*** Selected passage
Sampling procedures, preservation and holding times, methods of chemical analysis, laboratory reporting limits, and QA/QC procedures conformed to the practices presently in use in the Cypress Creek Basin Clean Rivers Program and are documented in Appendix G, Revision 1 of the current (2006-2007) QAPP (Appendix B).

 

2.2 Modeling

 

To estimate the phosphorus (P) load into Caddo Lake, Load Estimator (LOADEST), a FORTRAN program developed by the USGS (Runkel et al., 2004), was used.  LOADEST uses daily streamflow and P concentration values to calculate a regression model to estimate constituent load (Runkel et al., 2004).  Output from the model includes load estimates, standard errors, and 95% confidence intervals on a monthly basis.

 

LOADEST incorporates three statistical methods, Adjusted Maximum Likelihood Estimation (AMLE) and Maximum Likelihood Estimation (MLE), and Least Absolute Deviation (LAD).  The AMLE and MLE methods are used when the observed versus simulated residuals are normally distributed.  The LAD method may be used when the residuals are not normally distributed.  The model and supporting model documentation may be found at the file transfer protocol site at ftpdcolka.cr.usgs.gov.

 

For the study LOADEST simulations were completed for the Little Cypress, Big Cypress, Black Cypress, and James Bayou watersheds.  As shown in Table 2-1, the simulations used USGS streamflow gages 07346045, 07346000, and 07346070.  James Bayou streamflow was estimated based on a drainage area ratio of Black Cypress Bayou to James Bayou. 

 

Table 2-1

Watersheds modeled using LOADEST

 

Watershed

USGS ID

Watershed Area (km2)
******
* _Required task A_:
Reproduce the entire passage on estimating the phosphorus load into Caddo Lake word for word.
* _Required task B_:
Pick out each line of the records that contains the string "icon" and copy it, treating uppercase and lowercase as different.
*** Given records
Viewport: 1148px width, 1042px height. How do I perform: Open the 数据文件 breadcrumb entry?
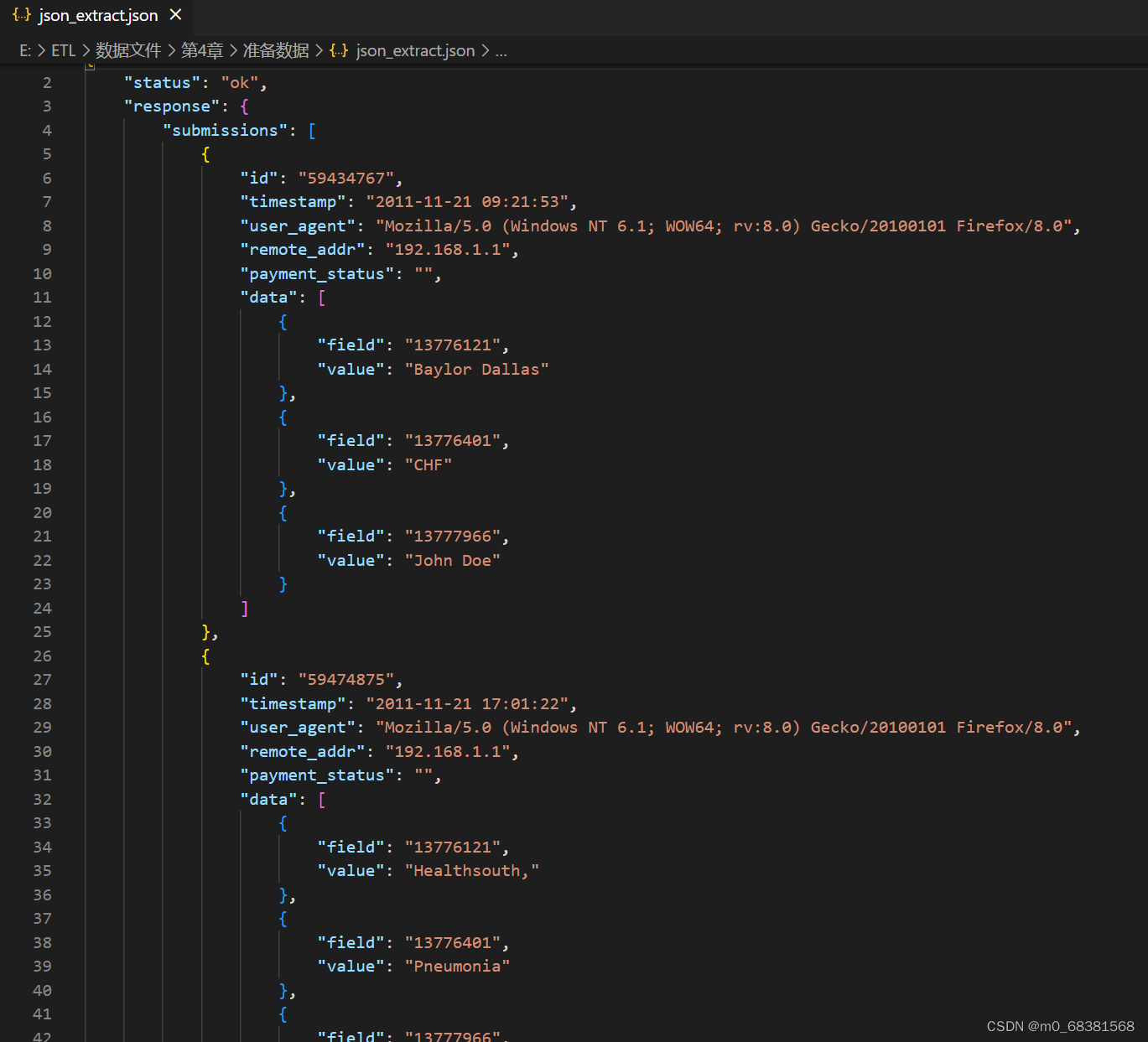(128, 50)
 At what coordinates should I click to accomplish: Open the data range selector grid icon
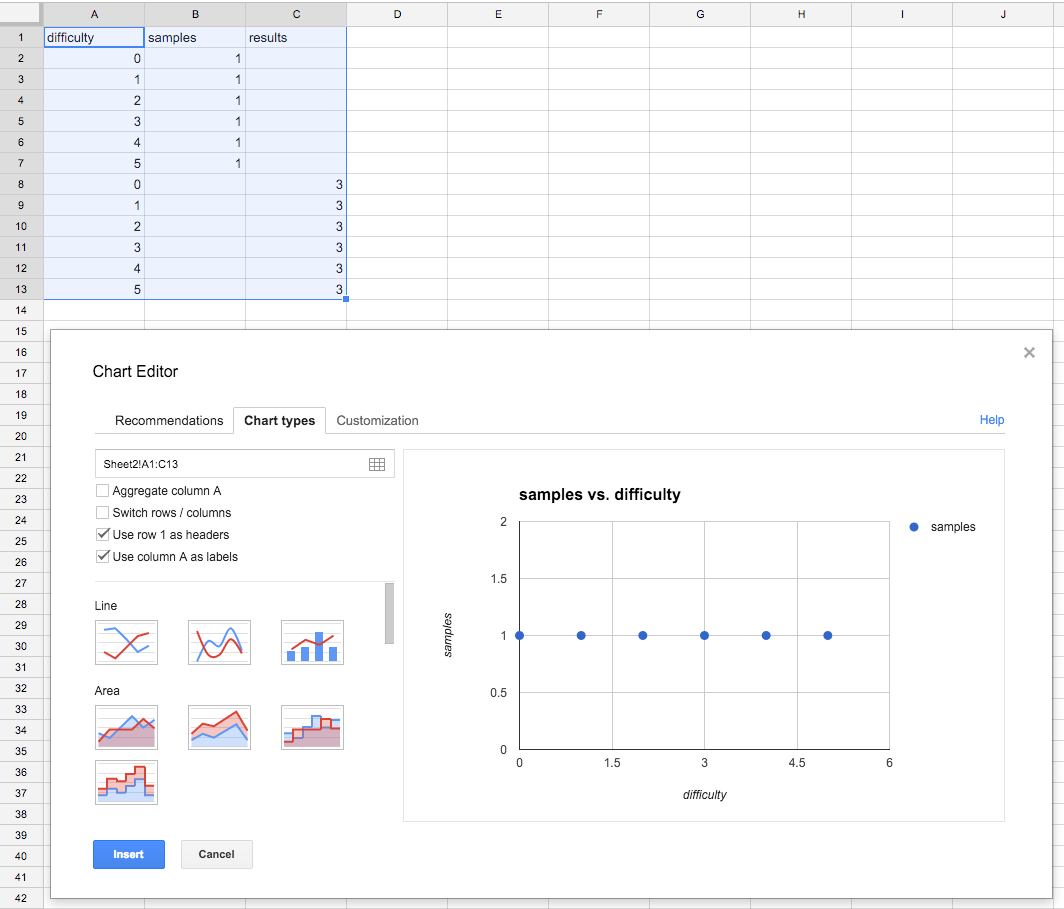click(x=377, y=464)
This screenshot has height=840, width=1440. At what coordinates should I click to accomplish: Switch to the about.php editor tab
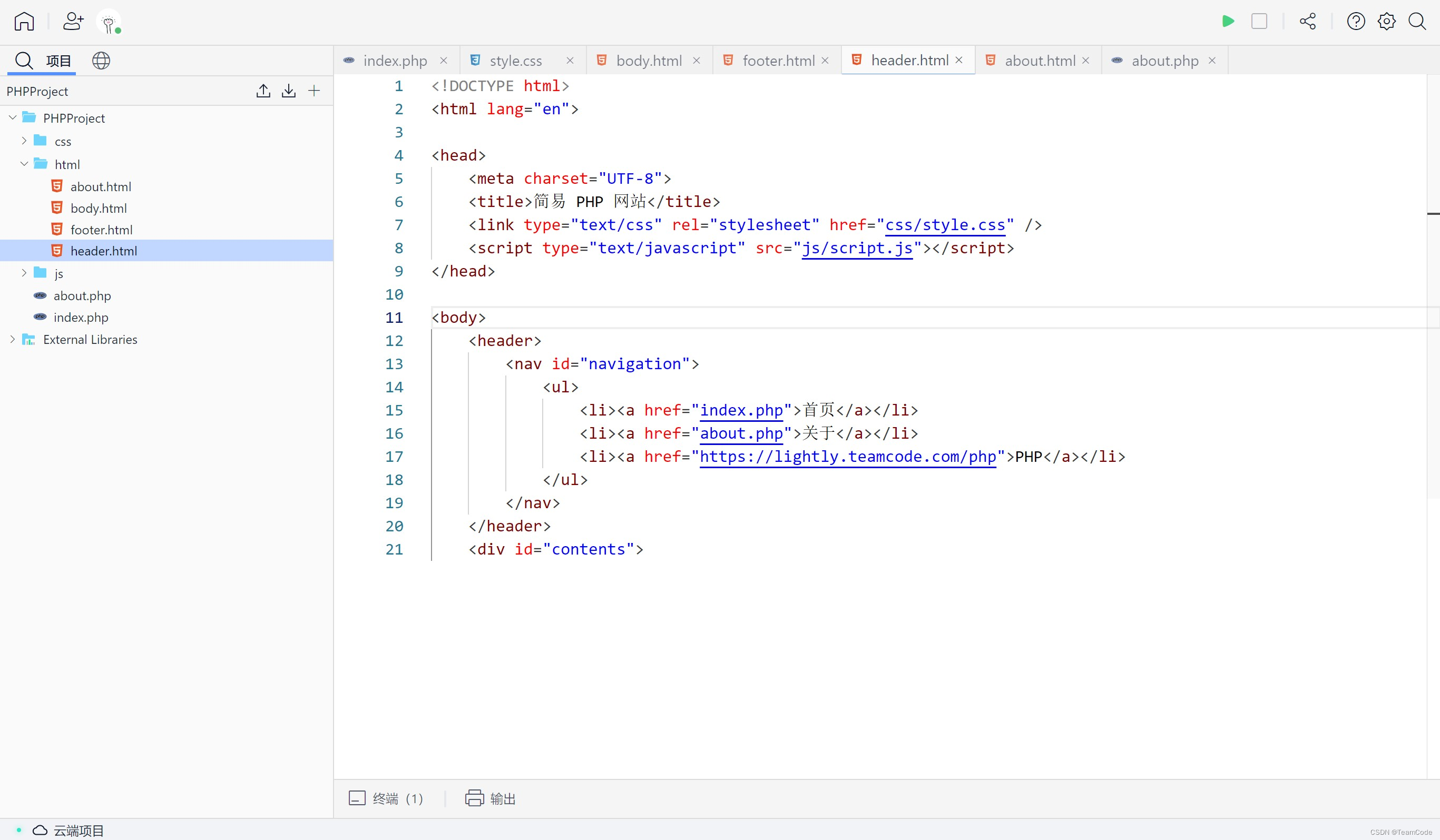click(1164, 60)
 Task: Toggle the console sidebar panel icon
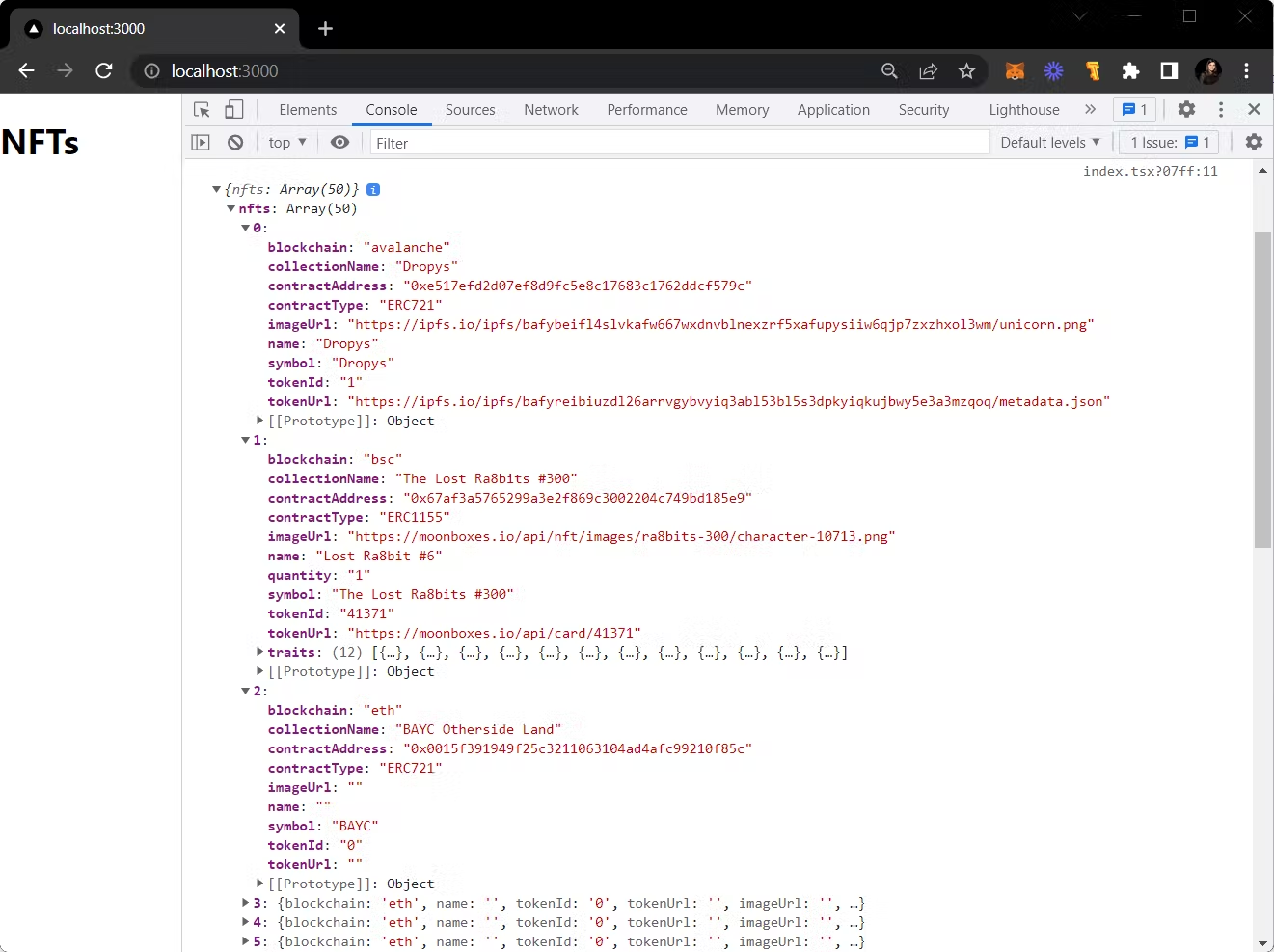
******
* _Complete output A_:
Sampling procedures, preservation and holding times, methods of chemical analysis, laboratory reporting limits, and QA/QC procedures conformed to the practices presently in use in the Cypress Creek Basin Clean Rivers Program and are documented in Appendix G, Revision 1 of the current (2006-2007) QAPP (Appendix B).

 

2.2 Modeling

 

To estimate the phosphorus (P) load into Caddo Lake, Load Estimator (LOADEST), a FORTRAN program developed by the USGS (Runkel et al., 2004), was used.  LOADEST uses daily streamflow and P concentration values to calculate a regression model to estimate constituent load (Runkel et al., 2004).  Output from the model includes load estimates, standard errors, and 95% confidence intervals on a monthly basis.

 

LOADEST incorporates three statistical methods, Adjusted Maximum Likelihood Estimation (AMLE) and Maximum Likelihood Estimation (MLE), and Least Absolute Deviation (LAD).  The AMLE and MLE methods are used when the observed versus simulated residuals are normally distributed.  The LAD method may be used when the residuals are not normally distributed.  The model and supporting model documentation may be found at the file transfer protocol site at ftpdcolka.cr.usgs.gov.

 

For the study LOADEST simulations were completed for the Little Cypress, Big Cypress, Black Cypress, and James Bayou watersheds.  As shown in Table 2-1, the simulations used USGS streamflow gages 07346045, 07346000, and 07346070.  James Bayou streamflow was estimated based on a drainage area ratio of Black Cypress Bayou to James Bayou. 

 

Table 2-1

Watersheds modeled using LOADEST

 

Watershed

USGS ID

Watershed Area (km2)

* _Complete output B_:
 At what coordinates should I click to accomplish: Open the data range selector grid icon
 Task: Toggle the console sidebar panel icon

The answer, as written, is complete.